*Exercise:*
Only one stretch of the data is wanted: the line containing "Expand the Hatch", the line containing "Tick the checkbox of the first email", and every line between them, copied exactly.

Recorded data
----

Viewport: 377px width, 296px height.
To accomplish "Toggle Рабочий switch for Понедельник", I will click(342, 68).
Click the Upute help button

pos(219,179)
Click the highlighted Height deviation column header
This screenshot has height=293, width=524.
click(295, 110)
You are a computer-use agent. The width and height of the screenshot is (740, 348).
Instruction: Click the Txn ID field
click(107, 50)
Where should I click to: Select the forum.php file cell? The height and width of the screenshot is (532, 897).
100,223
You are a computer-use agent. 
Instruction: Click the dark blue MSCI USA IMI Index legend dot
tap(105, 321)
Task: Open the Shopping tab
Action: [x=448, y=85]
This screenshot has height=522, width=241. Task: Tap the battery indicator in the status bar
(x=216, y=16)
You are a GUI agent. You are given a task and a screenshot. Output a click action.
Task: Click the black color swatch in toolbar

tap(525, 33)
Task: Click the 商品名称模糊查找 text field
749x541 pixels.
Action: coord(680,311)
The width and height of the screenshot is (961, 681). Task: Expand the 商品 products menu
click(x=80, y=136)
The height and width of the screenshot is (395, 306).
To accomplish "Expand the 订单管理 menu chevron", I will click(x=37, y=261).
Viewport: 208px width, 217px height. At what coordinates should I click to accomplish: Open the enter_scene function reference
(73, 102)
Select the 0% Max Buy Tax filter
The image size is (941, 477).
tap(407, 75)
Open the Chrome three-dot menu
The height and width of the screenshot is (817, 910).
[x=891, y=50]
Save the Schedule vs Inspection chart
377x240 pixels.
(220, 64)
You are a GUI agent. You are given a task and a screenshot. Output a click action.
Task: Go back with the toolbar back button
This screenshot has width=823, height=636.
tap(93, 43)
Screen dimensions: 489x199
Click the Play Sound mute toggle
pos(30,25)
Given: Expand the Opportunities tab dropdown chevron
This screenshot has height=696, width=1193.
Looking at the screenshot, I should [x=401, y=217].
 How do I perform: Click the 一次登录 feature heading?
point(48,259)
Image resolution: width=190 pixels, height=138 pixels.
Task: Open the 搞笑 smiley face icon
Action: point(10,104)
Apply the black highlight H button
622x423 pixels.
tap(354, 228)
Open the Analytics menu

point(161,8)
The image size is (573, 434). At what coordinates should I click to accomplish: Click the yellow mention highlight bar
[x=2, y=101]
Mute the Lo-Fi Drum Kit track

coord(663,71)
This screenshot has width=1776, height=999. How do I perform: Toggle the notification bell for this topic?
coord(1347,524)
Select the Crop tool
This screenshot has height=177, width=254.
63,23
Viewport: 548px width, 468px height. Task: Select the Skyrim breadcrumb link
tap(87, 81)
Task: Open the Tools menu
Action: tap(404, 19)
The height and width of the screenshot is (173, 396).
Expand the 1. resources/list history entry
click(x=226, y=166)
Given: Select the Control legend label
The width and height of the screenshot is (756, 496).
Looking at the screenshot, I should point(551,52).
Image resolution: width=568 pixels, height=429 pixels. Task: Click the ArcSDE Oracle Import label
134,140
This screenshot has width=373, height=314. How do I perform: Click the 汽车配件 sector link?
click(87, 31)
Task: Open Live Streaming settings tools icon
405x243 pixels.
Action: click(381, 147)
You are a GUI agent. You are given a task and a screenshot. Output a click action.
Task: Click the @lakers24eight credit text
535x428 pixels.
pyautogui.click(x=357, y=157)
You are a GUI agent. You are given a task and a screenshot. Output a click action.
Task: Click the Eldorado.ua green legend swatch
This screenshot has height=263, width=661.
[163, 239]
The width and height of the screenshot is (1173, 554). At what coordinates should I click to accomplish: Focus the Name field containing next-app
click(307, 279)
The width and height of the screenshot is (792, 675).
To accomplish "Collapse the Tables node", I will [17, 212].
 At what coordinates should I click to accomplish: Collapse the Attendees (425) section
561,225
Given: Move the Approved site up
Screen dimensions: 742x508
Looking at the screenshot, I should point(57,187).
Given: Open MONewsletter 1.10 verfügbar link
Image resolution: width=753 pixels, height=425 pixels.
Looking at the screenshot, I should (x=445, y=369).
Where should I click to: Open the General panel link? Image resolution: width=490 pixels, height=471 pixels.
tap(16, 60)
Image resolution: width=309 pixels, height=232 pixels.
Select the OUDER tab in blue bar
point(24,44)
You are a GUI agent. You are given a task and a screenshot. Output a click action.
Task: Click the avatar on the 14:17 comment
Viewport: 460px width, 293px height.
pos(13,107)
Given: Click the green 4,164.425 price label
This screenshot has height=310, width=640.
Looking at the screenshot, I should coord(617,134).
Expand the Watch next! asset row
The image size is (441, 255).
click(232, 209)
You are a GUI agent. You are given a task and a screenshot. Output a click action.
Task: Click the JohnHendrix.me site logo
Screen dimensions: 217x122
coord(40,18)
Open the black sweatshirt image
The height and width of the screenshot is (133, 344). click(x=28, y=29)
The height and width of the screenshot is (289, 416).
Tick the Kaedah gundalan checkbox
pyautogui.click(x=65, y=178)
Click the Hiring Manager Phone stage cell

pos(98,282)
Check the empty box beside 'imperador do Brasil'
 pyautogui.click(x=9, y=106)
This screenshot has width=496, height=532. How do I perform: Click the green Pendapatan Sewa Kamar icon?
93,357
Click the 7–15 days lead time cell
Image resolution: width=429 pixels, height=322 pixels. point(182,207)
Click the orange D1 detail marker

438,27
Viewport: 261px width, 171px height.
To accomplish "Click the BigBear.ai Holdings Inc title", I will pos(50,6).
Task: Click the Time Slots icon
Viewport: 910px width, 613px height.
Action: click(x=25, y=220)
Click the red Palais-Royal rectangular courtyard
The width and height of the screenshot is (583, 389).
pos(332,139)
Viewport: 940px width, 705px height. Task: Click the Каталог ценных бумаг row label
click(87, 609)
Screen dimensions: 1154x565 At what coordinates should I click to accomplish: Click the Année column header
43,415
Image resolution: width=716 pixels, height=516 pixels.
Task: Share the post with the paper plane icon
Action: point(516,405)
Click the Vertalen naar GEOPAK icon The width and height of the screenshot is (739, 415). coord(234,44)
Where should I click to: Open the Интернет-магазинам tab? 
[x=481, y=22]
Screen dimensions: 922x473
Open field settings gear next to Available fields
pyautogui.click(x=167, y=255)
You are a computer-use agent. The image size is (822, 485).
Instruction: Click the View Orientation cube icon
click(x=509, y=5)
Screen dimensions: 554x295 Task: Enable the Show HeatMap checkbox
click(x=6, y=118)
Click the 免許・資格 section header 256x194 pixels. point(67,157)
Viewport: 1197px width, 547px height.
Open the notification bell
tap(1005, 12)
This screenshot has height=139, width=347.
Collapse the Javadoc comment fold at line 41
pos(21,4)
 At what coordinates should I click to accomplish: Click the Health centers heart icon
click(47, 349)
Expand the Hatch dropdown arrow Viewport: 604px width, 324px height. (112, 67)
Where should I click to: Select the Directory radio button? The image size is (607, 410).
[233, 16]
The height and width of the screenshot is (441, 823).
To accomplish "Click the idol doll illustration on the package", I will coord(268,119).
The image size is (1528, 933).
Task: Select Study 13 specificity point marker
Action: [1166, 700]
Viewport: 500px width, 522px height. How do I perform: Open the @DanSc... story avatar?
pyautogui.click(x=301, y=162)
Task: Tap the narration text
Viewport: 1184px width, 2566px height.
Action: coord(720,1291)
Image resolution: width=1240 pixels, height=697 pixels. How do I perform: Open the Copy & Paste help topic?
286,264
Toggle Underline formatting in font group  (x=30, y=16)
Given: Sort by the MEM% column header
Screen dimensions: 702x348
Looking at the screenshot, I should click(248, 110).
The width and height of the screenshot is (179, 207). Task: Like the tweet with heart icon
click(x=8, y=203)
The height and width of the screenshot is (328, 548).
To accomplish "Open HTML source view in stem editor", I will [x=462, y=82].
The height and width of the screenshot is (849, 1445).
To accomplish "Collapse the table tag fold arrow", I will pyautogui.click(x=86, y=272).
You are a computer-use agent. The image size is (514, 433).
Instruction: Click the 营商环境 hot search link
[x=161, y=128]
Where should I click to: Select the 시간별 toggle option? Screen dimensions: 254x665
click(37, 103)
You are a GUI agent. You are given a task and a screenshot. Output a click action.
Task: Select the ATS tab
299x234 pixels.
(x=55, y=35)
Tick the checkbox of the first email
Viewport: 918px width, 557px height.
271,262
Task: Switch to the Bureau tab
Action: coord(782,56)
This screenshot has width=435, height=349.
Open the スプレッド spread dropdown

----

*Problem solution:*
Expand the Hatch dropdown arrow Viewport: 604px width, 324px height. (112, 67)
Where should I click to: Select the Directory radio button? The image size is (607, 410).
[233, 16]
The height and width of the screenshot is (441, 823).
To accomplish "Click the idol doll illustration on the package", I will coord(268,119).
The image size is (1528, 933).
Task: Select Study 13 specificity point marker
Action: [1166, 700]
Viewport: 500px width, 522px height. How do I perform: Open the @DanSc... story avatar?
pyautogui.click(x=301, y=162)
Task: Tap the narration text
Viewport: 1184px width, 2566px height.
Action: coord(720,1291)
Image resolution: width=1240 pixels, height=697 pixels. How do I perform: Open the Copy & Paste help topic?
286,264
Toggle Underline formatting in font group  (x=30, y=16)
Given: Sort by the MEM% column header
Screen dimensions: 702x348
Looking at the screenshot, I should click(248, 110).
The width and height of the screenshot is (179, 207). Task: Like the tweet with heart icon
click(x=8, y=203)
The height and width of the screenshot is (328, 548).
To accomplish "Open HTML source view in stem editor", I will [x=462, y=82].
The height and width of the screenshot is (849, 1445).
To accomplish "Collapse the table tag fold arrow", I will pyautogui.click(x=86, y=272).
You are a computer-use agent. The image size is (514, 433).
Instruction: Click the 营商环境 hot search link
[x=161, y=128]
Where should I click to: Select the 시간별 toggle option? Screen dimensions: 254x665
click(37, 103)
You are a GUI agent. You are given a task and a screenshot. Output a click action.
Task: Select the ATS tab
299x234 pixels.
(x=55, y=35)
Tick the checkbox of the first email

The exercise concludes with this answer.